**Assignment**
The lines from the top of the records below through the one containing "Open the Assigned to me smart list" are to be transcribed exactly, and nothing else is to be added.

**Material to process**
- - -

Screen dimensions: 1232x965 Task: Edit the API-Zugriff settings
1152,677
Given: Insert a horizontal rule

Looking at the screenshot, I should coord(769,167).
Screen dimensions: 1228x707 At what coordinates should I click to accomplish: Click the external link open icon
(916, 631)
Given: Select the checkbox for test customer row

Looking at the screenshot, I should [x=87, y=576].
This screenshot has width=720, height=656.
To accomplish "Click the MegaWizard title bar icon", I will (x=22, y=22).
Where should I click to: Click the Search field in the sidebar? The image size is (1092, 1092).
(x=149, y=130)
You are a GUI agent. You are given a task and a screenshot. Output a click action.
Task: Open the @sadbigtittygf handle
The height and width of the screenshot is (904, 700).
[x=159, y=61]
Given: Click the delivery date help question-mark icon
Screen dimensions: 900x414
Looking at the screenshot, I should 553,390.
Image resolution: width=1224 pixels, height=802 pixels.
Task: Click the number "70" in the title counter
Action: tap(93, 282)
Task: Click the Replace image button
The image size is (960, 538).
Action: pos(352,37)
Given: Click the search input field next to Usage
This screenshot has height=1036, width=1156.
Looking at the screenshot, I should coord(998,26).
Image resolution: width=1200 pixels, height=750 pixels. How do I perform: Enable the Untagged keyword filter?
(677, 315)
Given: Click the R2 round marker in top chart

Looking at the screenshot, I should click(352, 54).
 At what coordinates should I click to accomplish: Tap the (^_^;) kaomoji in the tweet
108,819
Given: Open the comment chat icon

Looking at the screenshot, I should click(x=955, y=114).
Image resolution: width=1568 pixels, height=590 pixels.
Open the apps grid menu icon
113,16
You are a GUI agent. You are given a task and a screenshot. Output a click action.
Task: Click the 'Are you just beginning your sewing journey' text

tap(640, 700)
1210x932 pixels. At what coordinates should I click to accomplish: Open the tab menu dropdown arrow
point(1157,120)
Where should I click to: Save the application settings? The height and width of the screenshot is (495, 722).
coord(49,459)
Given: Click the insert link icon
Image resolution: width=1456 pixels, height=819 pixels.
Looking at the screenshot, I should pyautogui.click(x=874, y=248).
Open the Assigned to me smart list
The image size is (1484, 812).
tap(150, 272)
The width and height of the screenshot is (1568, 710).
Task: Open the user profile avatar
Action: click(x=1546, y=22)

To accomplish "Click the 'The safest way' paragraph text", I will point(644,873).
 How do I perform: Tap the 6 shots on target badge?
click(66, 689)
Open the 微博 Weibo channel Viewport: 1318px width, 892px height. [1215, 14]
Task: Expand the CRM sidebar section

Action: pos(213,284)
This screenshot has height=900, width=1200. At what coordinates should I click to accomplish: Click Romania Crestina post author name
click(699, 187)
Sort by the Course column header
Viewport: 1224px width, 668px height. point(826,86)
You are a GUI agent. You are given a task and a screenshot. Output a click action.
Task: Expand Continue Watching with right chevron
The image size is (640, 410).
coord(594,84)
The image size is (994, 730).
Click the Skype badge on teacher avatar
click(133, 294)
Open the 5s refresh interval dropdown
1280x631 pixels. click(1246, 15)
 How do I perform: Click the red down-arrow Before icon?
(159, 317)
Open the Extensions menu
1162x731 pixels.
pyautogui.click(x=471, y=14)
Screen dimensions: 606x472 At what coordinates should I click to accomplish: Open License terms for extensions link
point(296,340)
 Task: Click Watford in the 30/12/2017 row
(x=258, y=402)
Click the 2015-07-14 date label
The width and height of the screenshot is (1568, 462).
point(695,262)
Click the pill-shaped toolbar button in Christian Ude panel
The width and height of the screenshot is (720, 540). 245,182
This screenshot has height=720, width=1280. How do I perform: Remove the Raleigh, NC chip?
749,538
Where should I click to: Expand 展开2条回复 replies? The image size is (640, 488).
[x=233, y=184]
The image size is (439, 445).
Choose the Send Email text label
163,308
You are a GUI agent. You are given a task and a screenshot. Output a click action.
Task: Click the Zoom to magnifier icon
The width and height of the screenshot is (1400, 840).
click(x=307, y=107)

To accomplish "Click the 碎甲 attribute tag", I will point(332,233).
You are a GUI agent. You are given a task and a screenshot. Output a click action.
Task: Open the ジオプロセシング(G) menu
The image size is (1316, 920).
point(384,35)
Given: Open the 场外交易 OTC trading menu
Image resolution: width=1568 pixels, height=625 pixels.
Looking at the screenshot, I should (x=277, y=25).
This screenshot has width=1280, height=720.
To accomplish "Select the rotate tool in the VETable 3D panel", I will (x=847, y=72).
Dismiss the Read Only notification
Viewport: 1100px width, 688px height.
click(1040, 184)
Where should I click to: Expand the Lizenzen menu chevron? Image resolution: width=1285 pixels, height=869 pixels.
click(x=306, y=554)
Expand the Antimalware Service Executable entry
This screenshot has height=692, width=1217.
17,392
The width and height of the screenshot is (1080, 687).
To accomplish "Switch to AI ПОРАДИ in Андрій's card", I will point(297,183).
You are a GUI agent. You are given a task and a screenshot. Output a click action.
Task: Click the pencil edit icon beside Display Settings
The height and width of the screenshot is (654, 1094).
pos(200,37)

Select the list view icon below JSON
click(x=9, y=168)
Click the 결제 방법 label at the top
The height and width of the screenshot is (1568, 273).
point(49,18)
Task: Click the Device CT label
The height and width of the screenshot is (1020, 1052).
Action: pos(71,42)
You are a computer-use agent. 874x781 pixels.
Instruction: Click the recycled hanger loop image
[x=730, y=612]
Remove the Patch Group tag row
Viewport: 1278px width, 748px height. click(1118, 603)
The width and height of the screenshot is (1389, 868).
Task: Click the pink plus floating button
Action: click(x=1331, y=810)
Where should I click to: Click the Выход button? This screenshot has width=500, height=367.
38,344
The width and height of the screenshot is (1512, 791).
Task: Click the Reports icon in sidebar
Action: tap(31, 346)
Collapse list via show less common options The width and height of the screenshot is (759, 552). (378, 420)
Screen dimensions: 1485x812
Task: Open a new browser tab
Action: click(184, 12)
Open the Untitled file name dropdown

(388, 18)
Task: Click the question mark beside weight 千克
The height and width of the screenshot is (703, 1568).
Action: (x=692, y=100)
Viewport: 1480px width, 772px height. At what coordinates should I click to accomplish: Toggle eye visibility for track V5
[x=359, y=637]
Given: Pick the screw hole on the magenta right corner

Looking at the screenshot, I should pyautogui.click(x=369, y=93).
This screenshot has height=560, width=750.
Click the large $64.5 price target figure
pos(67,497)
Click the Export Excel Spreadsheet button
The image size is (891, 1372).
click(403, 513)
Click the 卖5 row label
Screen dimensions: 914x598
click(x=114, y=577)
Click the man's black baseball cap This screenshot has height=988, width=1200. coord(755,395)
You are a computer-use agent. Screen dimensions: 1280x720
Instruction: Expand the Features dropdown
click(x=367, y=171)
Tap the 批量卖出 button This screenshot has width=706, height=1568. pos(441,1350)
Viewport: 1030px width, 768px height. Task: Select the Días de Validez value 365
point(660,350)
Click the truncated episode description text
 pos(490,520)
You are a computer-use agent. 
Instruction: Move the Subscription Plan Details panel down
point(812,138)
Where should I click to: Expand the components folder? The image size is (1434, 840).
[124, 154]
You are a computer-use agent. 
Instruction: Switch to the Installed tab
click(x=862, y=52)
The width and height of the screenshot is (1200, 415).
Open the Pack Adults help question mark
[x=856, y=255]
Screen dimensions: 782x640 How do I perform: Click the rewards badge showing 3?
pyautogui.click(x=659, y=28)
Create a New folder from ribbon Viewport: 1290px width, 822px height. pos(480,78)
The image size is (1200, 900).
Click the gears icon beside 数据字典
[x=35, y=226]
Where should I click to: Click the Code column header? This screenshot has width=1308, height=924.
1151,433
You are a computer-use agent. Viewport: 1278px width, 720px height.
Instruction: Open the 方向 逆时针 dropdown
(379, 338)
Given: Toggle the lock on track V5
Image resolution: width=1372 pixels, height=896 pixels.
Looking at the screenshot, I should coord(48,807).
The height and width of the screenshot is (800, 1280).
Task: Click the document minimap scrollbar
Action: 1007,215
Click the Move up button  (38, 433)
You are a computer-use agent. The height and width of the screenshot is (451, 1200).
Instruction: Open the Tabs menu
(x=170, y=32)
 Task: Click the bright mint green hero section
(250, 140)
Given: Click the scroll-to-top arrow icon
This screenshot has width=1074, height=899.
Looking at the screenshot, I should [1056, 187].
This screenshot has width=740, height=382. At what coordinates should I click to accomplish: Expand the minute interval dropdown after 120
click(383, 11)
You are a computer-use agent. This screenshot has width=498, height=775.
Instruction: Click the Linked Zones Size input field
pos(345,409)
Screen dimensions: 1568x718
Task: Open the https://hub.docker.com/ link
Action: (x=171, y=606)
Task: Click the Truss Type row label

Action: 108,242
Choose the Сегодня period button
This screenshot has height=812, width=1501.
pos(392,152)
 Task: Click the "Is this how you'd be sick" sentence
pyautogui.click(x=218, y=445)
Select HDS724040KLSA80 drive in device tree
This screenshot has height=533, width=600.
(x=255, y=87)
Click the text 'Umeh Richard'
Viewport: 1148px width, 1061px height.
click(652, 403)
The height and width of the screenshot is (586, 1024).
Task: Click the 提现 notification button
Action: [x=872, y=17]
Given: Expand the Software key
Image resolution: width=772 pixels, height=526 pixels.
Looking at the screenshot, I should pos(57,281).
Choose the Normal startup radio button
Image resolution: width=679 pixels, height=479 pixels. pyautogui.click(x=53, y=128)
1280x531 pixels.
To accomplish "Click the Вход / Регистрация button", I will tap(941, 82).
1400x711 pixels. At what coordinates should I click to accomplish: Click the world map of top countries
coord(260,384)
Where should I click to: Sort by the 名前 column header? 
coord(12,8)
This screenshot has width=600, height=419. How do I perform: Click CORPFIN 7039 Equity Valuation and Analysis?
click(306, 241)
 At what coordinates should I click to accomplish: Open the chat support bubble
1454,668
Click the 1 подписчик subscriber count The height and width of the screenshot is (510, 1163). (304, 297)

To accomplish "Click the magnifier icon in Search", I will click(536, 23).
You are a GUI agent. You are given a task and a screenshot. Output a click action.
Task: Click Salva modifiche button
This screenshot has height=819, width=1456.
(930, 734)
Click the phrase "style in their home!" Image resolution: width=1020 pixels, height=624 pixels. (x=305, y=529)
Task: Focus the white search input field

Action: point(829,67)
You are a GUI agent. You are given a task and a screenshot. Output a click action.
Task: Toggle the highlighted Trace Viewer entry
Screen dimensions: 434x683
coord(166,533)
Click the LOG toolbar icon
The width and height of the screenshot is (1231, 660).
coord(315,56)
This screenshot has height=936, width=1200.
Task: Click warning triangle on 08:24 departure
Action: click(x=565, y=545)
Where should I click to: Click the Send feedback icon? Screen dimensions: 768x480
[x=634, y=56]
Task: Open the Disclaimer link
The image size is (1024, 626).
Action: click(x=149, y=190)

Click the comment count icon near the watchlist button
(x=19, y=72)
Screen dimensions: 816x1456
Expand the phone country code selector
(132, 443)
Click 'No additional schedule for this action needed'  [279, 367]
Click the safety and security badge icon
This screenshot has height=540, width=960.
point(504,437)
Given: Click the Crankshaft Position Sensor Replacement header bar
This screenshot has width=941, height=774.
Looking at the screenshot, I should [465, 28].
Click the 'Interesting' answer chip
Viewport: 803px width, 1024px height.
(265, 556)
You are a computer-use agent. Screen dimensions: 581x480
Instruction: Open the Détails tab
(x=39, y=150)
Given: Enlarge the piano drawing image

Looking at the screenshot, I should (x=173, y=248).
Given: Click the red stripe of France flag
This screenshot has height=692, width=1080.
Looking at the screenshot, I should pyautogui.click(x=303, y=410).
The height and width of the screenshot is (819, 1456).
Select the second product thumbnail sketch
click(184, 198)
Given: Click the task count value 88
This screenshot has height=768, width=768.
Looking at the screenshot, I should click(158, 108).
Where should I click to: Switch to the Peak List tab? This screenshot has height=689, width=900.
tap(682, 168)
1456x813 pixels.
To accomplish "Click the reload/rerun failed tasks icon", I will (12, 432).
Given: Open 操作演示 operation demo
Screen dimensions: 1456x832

- - -

**Result**
Screen dimensions: 1232x965 Task: Edit the API-Zugriff settings
1152,677
Given: Insert a horizontal rule

Looking at the screenshot, I should coord(769,167).
Screen dimensions: 1228x707 At what coordinates should I click to accomplish: Click the external link open icon
(916, 631)
Given: Select the checkbox for test customer row

Looking at the screenshot, I should [x=87, y=576].
This screenshot has width=720, height=656.
To accomplish "Click the MegaWizard title bar icon", I will (x=22, y=22).
Where should I click to: Click the Search field in the sidebar? The image size is (1092, 1092).
(x=149, y=130)
You are a GUI agent. You are given a task and a screenshot. Output a click action.
Task: Open the @sadbigtittygf handle
The height and width of the screenshot is (904, 700).
[x=159, y=61]
Given: Click the delivery date help question-mark icon
Screen dimensions: 900x414
Looking at the screenshot, I should 553,390.
Image resolution: width=1224 pixels, height=802 pixels.
Task: Click the number "70" in the title counter
Action: tap(93, 282)
Task: Click the Replace image button
The image size is (960, 538).
Action: pos(352,37)
Given: Click the search input field next to Usage
This screenshot has height=1036, width=1156.
Looking at the screenshot, I should coord(998,26).
Image resolution: width=1200 pixels, height=750 pixels. How do I perform: Enable the Untagged keyword filter?
(677, 315)
Given: Click the R2 round marker in top chart

Looking at the screenshot, I should click(352, 54).
 At what coordinates should I click to accomplish: Tap the (^_^;) kaomoji in the tweet
108,819
Given: Open the comment chat icon

Looking at the screenshot, I should click(x=955, y=114).
Image resolution: width=1568 pixels, height=590 pixels.
Open the apps grid menu icon
113,16
You are a GUI agent. You are given a task and a screenshot. Output a click action.
Task: Click the 'Are you just beginning your sewing journey' text

tap(640, 700)
1210x932 pixels. At what coordinates should I click to accomplish: Open the tab menu dropdown arrow
point(1157,120)
Where should I click to: Save the application settings? The height and width of the screenshot is (495, 722).
coord(49,459)
Given: Click the insert link icon
Image resolution: width=1456 pixels, height=819 pixels.
Looking at the screenshot, I should pyautogui.click(x=874, y=248).
Open the Assigned to me smart list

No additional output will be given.